- [Extrait fourni]
◆ ◆ ◆ ◆ ◆

Les autorités du Bangladesh doivent diligenter sans délai une enquête indépendante et impartiale sur le recours à la force de la police, après que 44 personnes au moins ont trouvé la mort dans de violents affrontements entre manifestants et forces de l’ordre, a déclaré Amnesty International.
Des dizaines de milliers de partisans du groupe islamiste Hefazat-e-Islam (les gardiens de l’Islam) sont descendus dans les rues de la capitale Dacca et d’autres villes du Bangladesh, le 5 mai et le 6 mai à l’aube.
Ils réclamaient l’adoption de lois religieuses plus strictes, particulièrement d’une loi sur le blasphème et de restrictions sur les droits des femmes, notamment sur leur droit de circuler librement.
Ces rassemblements ont dégénéré et les manifestants ont affronté les forces de police à Dacca.

◆ ◆ ◆ ◆ ◆

- [Données enregistrées]
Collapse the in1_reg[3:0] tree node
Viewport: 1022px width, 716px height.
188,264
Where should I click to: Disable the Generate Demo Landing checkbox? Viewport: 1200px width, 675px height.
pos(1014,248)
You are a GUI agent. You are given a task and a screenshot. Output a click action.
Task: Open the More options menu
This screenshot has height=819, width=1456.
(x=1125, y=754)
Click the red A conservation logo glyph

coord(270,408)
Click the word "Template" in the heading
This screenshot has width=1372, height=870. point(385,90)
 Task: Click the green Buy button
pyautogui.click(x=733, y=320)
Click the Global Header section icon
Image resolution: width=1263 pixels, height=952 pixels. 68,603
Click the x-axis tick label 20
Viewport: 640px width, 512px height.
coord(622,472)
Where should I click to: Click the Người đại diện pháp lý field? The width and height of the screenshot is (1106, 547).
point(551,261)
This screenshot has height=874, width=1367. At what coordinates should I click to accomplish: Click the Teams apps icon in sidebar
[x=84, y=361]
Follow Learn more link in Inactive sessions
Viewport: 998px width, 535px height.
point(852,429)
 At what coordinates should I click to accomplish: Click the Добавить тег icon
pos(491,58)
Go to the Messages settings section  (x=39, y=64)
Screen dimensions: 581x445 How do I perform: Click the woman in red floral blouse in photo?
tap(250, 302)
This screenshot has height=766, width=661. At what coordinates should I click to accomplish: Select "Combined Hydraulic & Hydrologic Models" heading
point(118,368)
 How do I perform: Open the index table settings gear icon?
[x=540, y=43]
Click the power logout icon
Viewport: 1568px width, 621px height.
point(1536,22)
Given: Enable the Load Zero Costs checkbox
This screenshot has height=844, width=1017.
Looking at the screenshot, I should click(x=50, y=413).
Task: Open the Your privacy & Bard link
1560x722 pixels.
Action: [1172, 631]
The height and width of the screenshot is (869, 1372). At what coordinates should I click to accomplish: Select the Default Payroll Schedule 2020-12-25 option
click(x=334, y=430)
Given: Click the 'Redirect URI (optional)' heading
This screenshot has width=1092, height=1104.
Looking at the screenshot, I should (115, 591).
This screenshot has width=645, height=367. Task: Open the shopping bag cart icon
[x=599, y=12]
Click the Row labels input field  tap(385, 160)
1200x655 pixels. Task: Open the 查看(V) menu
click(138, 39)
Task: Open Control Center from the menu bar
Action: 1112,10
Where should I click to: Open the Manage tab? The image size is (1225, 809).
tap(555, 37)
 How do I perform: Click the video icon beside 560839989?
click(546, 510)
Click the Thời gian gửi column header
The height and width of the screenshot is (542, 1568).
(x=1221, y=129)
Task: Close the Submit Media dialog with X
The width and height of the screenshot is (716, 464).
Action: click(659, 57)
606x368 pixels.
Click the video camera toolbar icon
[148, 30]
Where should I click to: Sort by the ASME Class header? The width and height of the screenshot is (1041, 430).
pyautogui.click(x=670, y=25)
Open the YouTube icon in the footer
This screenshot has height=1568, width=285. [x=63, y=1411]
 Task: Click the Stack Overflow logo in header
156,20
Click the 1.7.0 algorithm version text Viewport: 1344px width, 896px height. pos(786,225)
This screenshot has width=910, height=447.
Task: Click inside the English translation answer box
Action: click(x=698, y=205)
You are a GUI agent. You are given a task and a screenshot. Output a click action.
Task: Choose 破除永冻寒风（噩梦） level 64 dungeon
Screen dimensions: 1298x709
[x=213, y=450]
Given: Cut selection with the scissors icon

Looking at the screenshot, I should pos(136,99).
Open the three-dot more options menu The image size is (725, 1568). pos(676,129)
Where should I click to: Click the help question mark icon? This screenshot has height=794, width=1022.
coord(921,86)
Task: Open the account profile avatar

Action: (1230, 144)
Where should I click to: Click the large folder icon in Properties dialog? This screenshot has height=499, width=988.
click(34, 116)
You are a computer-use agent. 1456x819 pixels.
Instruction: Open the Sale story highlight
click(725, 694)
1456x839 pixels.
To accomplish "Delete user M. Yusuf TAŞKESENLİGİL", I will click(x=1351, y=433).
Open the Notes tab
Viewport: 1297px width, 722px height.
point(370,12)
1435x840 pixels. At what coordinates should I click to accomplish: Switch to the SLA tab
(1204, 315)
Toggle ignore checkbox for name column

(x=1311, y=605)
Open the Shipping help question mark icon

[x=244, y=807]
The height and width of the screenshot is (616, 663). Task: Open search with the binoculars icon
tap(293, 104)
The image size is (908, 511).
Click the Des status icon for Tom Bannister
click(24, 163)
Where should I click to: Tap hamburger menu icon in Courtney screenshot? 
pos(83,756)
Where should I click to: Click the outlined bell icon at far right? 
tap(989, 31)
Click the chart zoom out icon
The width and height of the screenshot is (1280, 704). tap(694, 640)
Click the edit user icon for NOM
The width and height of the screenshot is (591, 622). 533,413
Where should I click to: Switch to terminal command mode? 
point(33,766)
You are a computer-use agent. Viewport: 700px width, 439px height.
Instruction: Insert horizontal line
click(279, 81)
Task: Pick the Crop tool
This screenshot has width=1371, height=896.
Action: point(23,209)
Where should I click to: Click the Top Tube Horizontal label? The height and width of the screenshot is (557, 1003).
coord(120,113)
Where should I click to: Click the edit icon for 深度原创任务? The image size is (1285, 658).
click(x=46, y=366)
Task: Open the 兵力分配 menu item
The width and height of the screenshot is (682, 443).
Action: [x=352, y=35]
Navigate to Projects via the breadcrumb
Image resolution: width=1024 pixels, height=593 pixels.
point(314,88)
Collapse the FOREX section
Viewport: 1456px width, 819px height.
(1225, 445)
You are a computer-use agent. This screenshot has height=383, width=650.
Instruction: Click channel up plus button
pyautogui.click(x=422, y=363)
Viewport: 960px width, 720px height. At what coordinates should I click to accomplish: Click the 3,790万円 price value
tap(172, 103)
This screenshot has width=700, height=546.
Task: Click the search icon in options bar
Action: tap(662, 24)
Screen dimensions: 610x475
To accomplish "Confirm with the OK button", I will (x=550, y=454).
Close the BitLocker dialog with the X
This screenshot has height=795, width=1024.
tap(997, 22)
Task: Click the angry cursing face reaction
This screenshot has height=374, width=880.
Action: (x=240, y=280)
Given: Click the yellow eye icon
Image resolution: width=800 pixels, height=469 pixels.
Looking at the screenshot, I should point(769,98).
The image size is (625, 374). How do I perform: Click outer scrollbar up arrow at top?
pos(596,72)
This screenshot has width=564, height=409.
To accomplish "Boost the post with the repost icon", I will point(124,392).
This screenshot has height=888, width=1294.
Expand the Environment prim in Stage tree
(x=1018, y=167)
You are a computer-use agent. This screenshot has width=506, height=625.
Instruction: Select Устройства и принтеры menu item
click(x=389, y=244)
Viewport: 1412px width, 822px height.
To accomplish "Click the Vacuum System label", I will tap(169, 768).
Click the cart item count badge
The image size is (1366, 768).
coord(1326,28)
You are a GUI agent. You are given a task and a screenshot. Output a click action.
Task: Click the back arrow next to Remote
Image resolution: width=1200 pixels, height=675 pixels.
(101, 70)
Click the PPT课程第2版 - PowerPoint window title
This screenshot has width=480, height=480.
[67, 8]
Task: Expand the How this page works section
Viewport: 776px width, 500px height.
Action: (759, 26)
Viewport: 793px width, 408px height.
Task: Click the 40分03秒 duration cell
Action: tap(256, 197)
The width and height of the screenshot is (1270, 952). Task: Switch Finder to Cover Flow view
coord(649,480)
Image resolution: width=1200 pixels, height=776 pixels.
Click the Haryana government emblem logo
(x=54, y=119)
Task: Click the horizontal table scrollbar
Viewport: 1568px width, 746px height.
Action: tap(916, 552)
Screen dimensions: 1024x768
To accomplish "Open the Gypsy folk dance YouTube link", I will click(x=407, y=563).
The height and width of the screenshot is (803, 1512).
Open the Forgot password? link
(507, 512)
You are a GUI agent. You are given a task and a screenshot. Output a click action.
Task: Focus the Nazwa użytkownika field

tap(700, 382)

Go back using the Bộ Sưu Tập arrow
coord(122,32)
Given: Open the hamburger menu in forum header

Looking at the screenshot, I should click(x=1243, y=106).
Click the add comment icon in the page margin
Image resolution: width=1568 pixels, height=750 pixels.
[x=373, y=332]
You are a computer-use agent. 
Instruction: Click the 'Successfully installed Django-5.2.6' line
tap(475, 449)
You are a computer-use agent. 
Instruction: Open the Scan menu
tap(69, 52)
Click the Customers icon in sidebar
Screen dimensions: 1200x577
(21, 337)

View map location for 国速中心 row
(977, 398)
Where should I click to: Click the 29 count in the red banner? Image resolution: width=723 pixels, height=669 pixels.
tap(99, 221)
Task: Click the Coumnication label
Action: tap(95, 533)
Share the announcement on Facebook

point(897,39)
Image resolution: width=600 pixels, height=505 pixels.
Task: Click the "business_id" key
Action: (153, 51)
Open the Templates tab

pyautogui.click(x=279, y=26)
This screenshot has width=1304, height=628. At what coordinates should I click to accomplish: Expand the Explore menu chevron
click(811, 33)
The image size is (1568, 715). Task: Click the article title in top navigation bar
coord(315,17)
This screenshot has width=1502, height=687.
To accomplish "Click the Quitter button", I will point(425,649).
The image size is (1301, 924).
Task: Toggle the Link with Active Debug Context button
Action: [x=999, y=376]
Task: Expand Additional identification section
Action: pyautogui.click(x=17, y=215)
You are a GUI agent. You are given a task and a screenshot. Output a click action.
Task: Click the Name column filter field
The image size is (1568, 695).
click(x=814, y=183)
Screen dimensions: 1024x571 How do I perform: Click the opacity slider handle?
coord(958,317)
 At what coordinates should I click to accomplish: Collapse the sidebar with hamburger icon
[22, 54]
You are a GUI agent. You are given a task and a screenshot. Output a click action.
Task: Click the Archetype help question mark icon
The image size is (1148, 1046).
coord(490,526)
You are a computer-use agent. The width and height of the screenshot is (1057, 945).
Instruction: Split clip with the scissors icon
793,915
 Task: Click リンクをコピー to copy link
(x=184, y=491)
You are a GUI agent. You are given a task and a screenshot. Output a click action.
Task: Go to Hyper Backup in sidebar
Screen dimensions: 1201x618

◆ ◆ ◆ ◆ ◆

- [Parties de l'exercice]
a: Recopiez mot pour mot le passage de l'extrait fourni qui va de « Les autorités du » jusqu'à « police à Dacca. ».
b: Traduisez en anglais, s'il vous plaît, cette phrase de l'extrait fourni : « Ces rassemblements ont dégénéré et les manifestants ont affronté les forces de police à Dacca. »

- [Réponses par point]
a:
Les autorités du Bangladesh doivent diligenter sans délai une enquête indépendante et impartiale sur le recours à la force de la police, après que 44 personnes au moins ont trouvé la mort dans de violents affrontements entre manifestants et forces de l’ordre, a déclaré Amnesty International.
Des dizaines de milliers de partisans du groupe islamiste Hefazat-e-Islam (les gardiens de l’Islam) sont descendus dans les rues de la capitale Dacca et d’autres villes du Bangladesh, le 5 mai et le 6 mai à l’aube.
Ils réclamaient l’adoption de lois religieuses plus strictes, particulièrement d’une loi sur le blasphème et de restrictions sur les droits des femmes, notamment sur leur droit de circuler librement.
Ces rassemblements ont dégénéré et les manifestants ont affronté les forces de police à Dacca.

b: These rallies got out of hand and the demonstrators clashed with the police in Dhaka.